**TASK REQUIREMENTS**
Among the entries below, copy only the span from the line containing "Instruction: Click the" through the line containing "Given: Expand the Month filter dropdown". Do so exactly, and skip the pictures.

*** EXERCISE INPUTS ***

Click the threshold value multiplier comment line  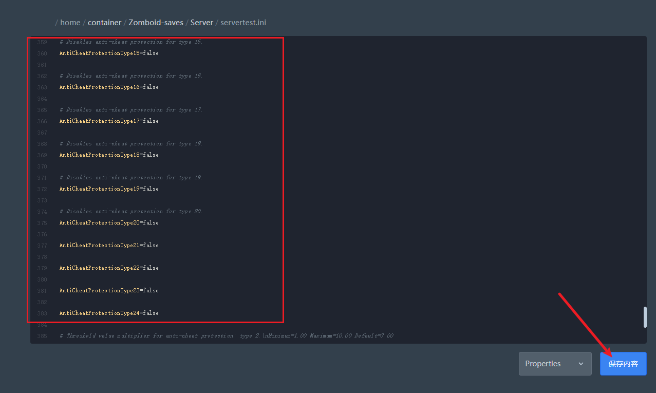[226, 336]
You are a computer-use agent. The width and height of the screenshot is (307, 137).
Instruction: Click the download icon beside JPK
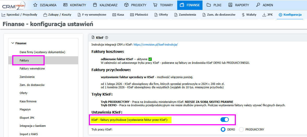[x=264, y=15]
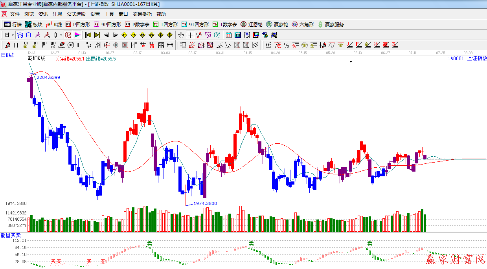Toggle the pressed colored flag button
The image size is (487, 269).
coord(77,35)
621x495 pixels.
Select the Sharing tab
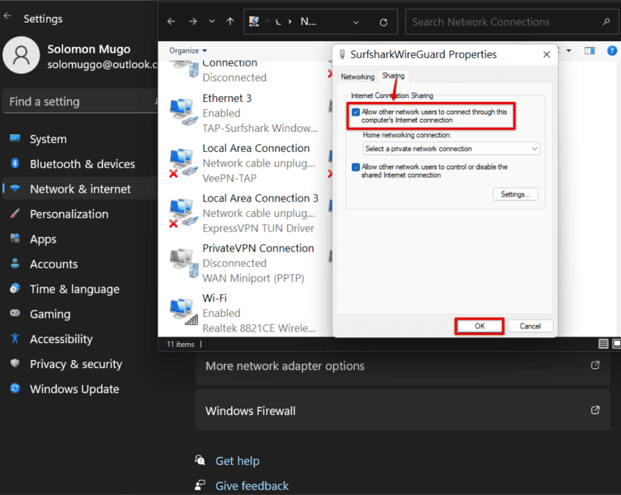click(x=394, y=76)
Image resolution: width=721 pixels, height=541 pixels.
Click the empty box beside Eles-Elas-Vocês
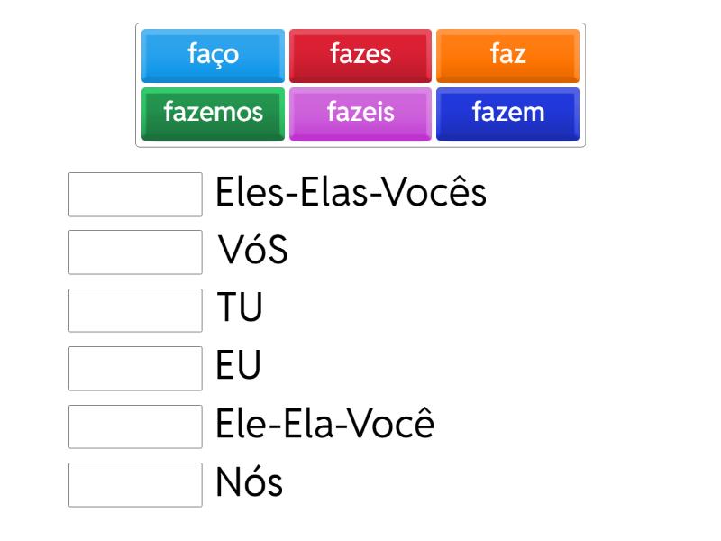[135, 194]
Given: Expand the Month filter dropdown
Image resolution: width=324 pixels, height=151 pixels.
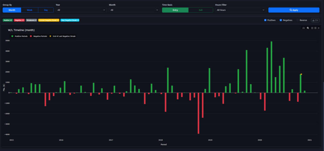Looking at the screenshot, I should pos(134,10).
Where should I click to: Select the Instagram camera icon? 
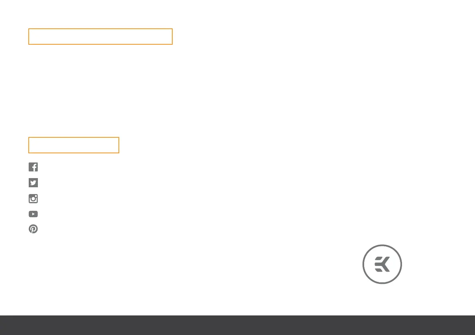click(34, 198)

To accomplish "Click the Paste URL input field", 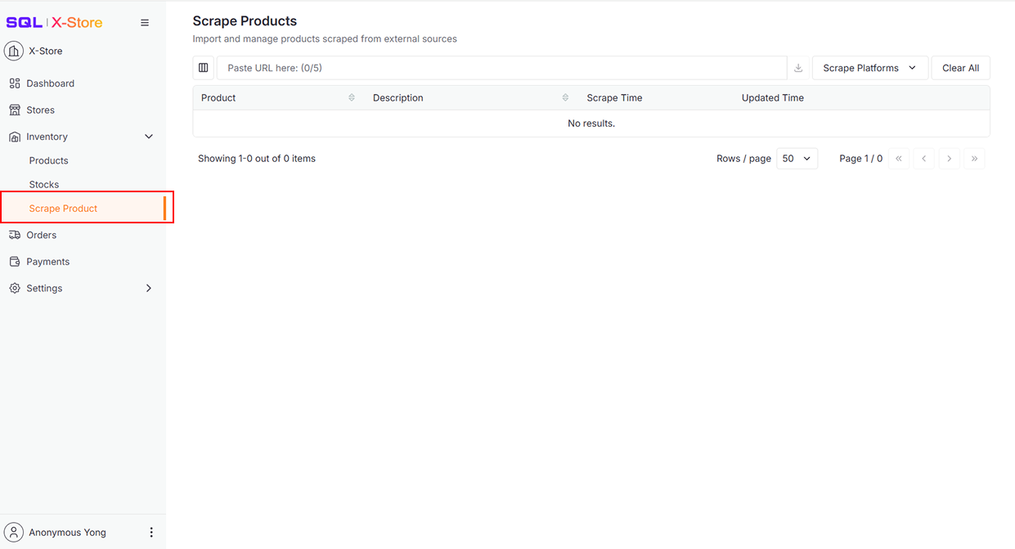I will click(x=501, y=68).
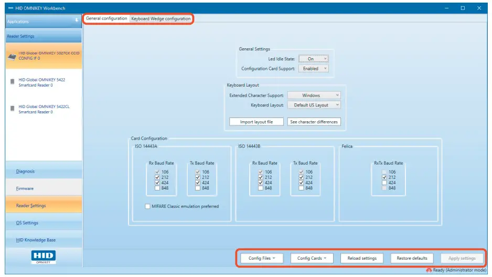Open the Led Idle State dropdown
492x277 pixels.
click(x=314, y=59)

*** End of EXERCISE INPUTS ***
*** EXERCISE INPUTS ***

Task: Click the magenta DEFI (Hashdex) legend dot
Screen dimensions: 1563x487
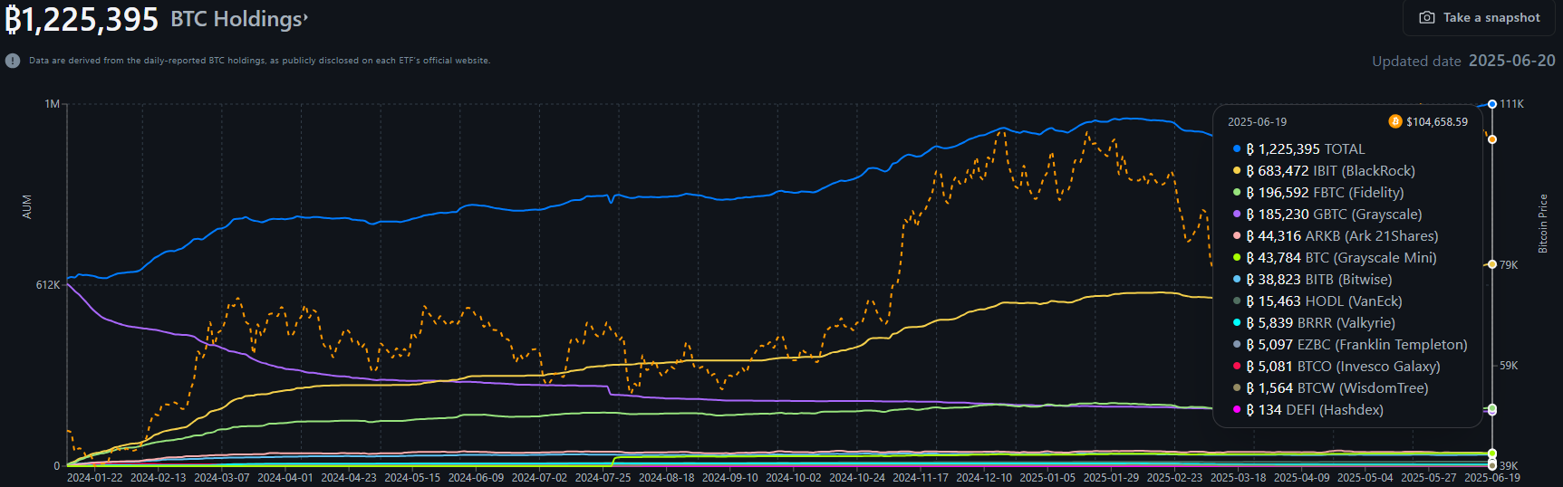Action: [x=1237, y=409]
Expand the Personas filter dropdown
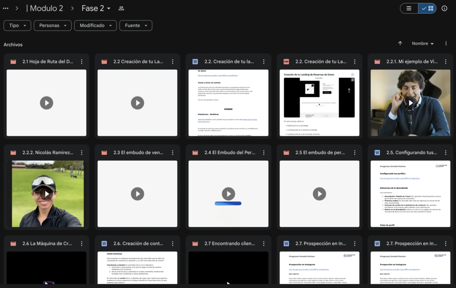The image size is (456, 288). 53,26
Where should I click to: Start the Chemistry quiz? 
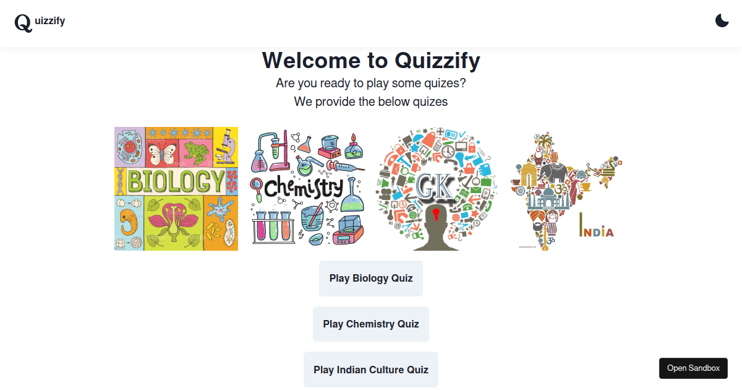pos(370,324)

*** End of EXERCISE INPUTS ***

**TASK ANSWER**
Instruction: Click the download icon beside JPK
[x=264, y=15]
Toggle the pressed colored flag button
The image size is (487, 269).
coord(77,35)
621x495 pixels.
Select the Sharing tab
click(x=394, y=76)
Image resolution: width=721 pixels, height=541 pixels.
Click the empty box beside Eles-Elas-Vocês
[135, 194]
Given: Expand the Month filter dropdown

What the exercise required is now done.